266939 DISH: Evaluation of a diabetes group visit program

Wednesday, October 31, 2012 : 8:50 AM - 9:10 AM

Jeffrey Reitz, PharmD, MPH , Christiana Hospital, Christiana Care Health System, Newark, DE
Mona Sarfaty, MD MPH , School of Population Health, Thomas Jefferson University, Philadelphia, PA
James J. Diamond, PhD , Department of Family and Community Medicine, Jefferson Medical College, Philadelphia, PA
Brooke Salzman, MD , Department of Family and Community Medicine, Jefferson Family Medicine Associates, Philadelphia, PA
Nancy Brisbon, MD , Department of Family and Community Medicine, Jefferson Family Medicine Associates, Philadelphia
Victor Diaz, MD , Department of Family and Community Medicine, Jefferson Family Medicine Associates, Philadelphia
Diabetes mellitus is a prevalent chronic health condition. Those with diabetes must acquire self-efficacy in the tasks necessary for them to successfully manage their chronic condition. Traditional primary care practices will require innovative methods to succeed in providing effective services to the growing number of individuals with this condition who need knowledge, skills, and self-efficacy. A large urban family practice (35,000 patients and 2,300 diabetics) at Thomas Jefferson University in Philadelphia joined the Pennsylvania statewide chronic disease collaborative which encouraged use of the elements of the chronic care model to address diabetes. The planning group from the practice established a group visit program that included a check-in with a physician, an education session, and time set aside for self-management action planning. This one-stop-shop for diabetes meets weekly for 2.5 hours and is called Diabetes Information and Support for your Health or "DISH". About 500 patients have participated in this program to date. A group of patients with diabetes who attended the group visit program (N=52) were matched with a larger group of patients (N=236) who did not attend the group visit program. The program participants were matched to the comparison group based on age category, gender, race/ethnicity and zip code group, a surrogate marker for socioeconomic status. Key indicators were recorded for both intervention and comparison groups from before the group visit began and after it had been in operation for 6 months. Indicators included hemoglobin A1C, low density lipoprotein (LDL) levels, and blood pressure measurements. The distribution of demographic characteristics and co-morbidities were similar between the groups. The proportion of participants achieving an A1C concentration < 7% (CMH=4.6613, p=0.0309 (controlling for baseline A1C concentration) and a BP < 140/90 mm Hg (CMH=5.61, p=0.018 (controlling for baseline BP) increased significantly compared to the comparison group. The hemoglobin A1C concentration declined in 76.9% of the patients in the group visit program compared to 54.3% in the comparison group (CMH = 8.9911, p = 0.0027). The increase in the proportion of group visit participants achieving the target LDL concentrations did not achieve statistical significance. Early experience with the program was encouraging and suggested it may improve patients' management of their diabetes mellitus.

Learning Areas:
Chronic disease management and prevention

Learning Objectives:
1. Describe a group visit for diabetes. 2. List the important elements of a group visit for diabetes. 3. Discuss the group visit elements, especially self management action planning.
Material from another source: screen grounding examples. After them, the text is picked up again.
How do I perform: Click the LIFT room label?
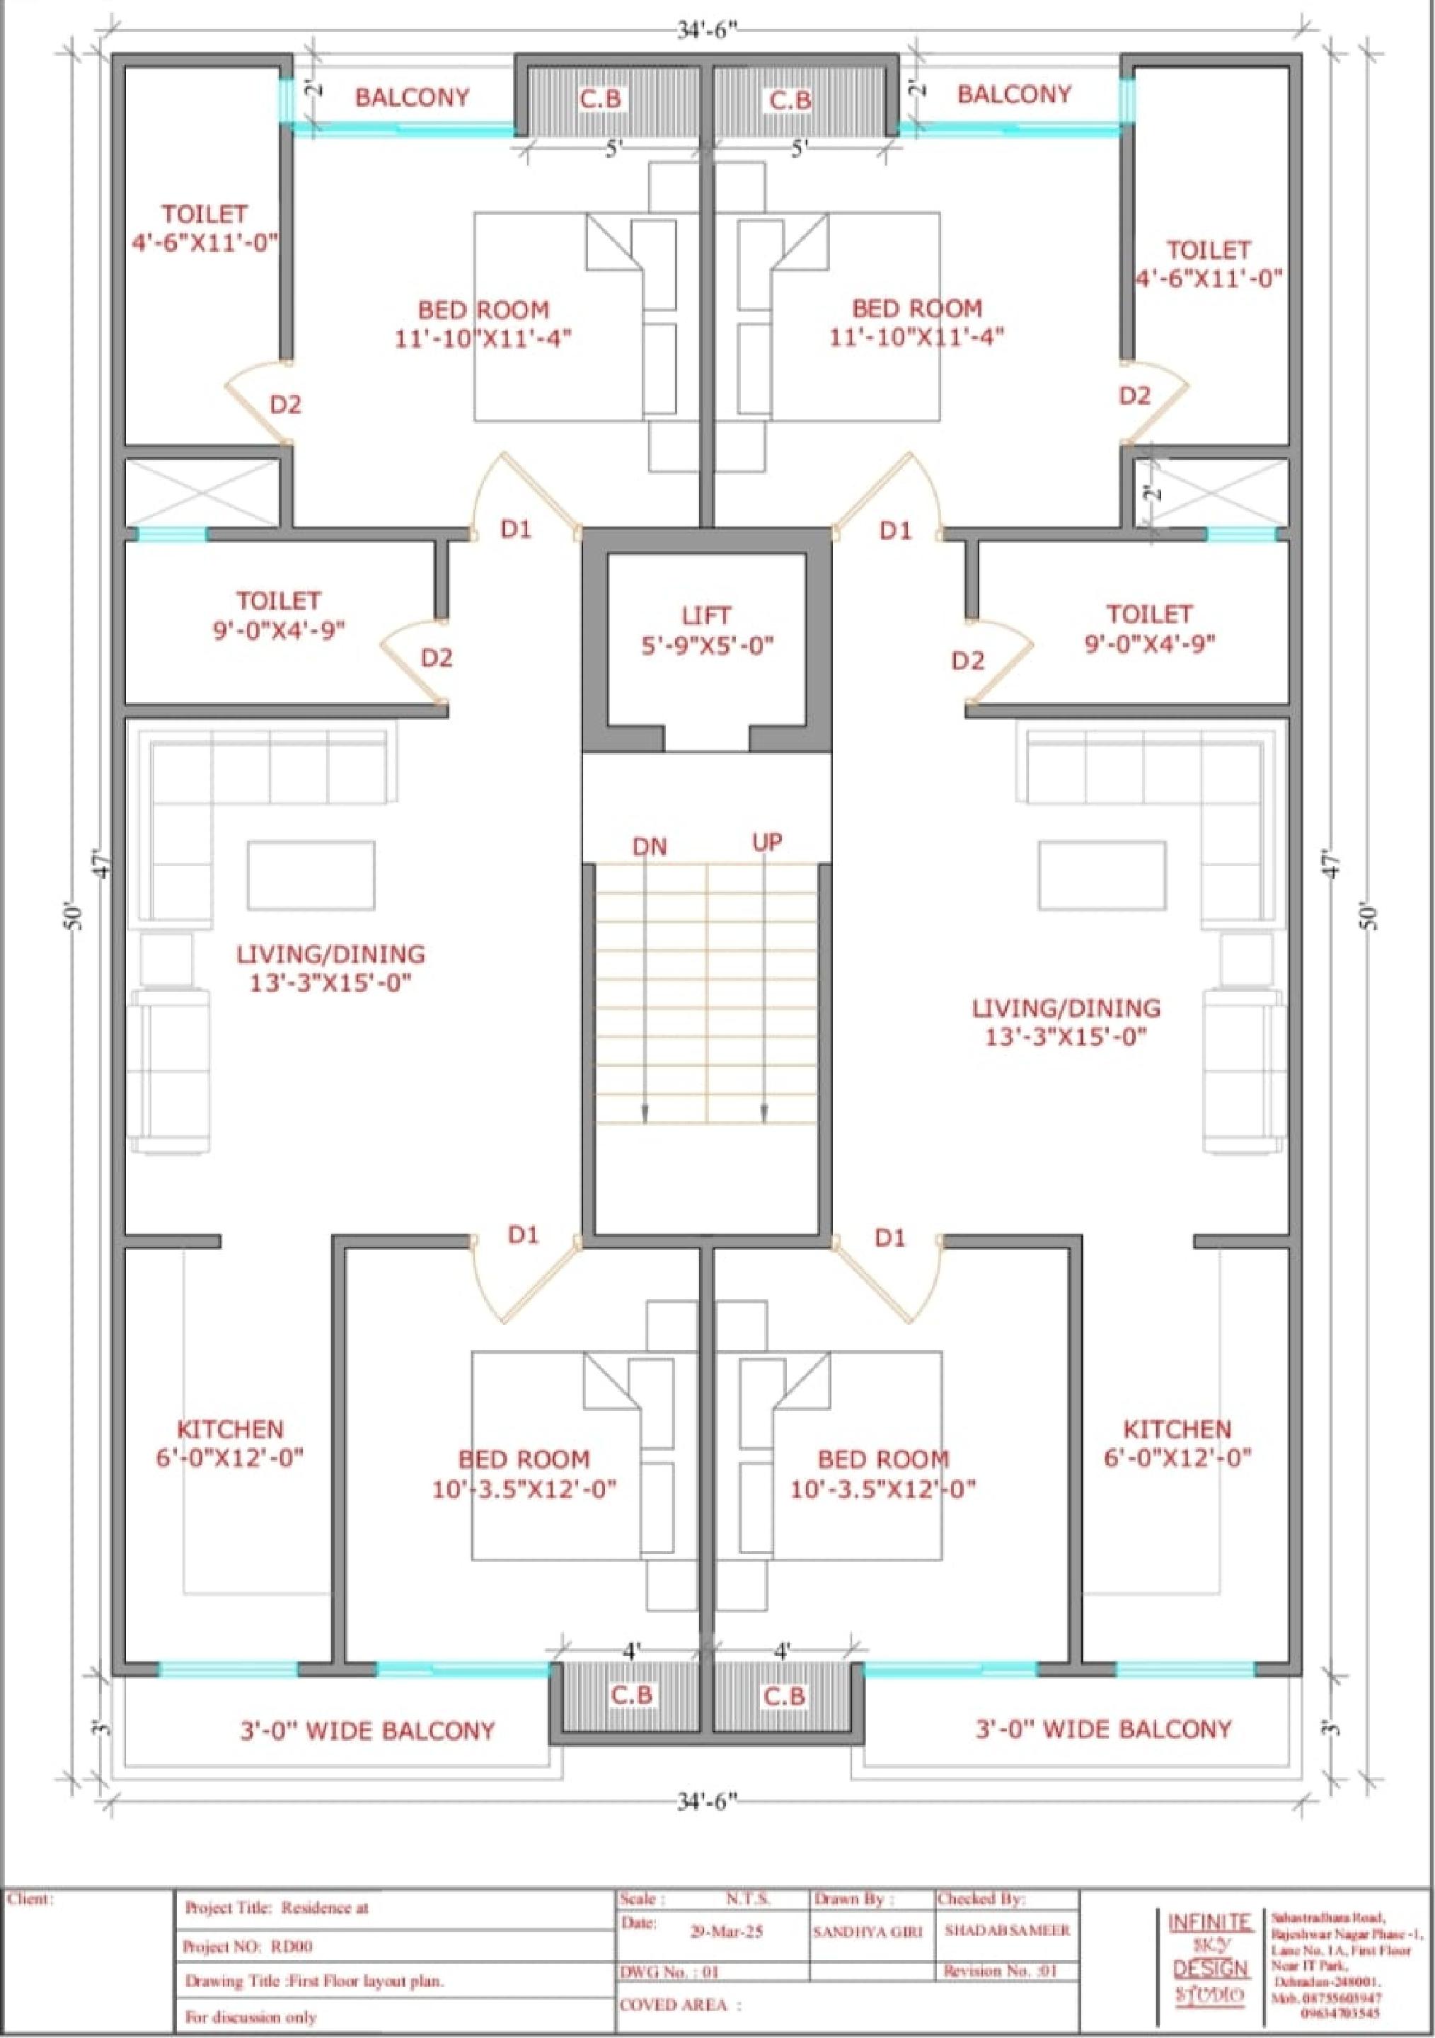click(x=706, y=615)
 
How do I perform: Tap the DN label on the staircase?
click(x=649, y=847)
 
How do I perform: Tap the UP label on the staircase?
click(x=767, y=842)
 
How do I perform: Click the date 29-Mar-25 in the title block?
click(x=727, y=1931)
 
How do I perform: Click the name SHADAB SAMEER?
click(x=1006, y=1930)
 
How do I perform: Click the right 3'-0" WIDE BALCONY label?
click(x=1103, y=1729)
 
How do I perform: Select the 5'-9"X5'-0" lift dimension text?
click(x=708, y=645)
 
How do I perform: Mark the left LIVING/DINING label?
click(x=330, y=954)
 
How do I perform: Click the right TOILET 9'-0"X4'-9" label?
click(x=1148, y=628)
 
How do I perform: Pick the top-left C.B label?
click(x=600, y=99)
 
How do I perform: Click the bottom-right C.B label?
click(x=785, y=1696)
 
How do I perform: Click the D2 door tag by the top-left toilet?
click(x=285, y=405)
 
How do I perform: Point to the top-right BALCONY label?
click(x=1013, y=94)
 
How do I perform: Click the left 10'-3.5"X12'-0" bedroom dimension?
click(x=524, y=1490)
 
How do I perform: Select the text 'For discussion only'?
click(x=250, y=2017)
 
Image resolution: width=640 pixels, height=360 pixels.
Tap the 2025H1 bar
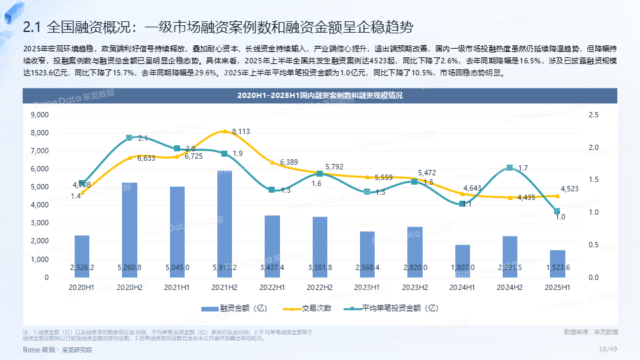pyautogui.click(x=557, y=263)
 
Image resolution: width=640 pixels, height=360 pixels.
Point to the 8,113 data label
pyautogui.click(x=241, y=132)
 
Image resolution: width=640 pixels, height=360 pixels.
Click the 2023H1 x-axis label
pyautogui.click(x=367, y=287)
Keywords: Diabetes, Self-Management

Presenting author's disclosure statement:

Qualified on the content I am responsible for because: I helped to plan and evaluate the diabetes group visit program.
Any relevant financial relationships? No

I agree to comply with the American Public Health Association Conflict of Interest and Commercial Support Guidelines, and to disclose to the participants any off-label or experimental uses of a commercial product or service discussed in my presentation.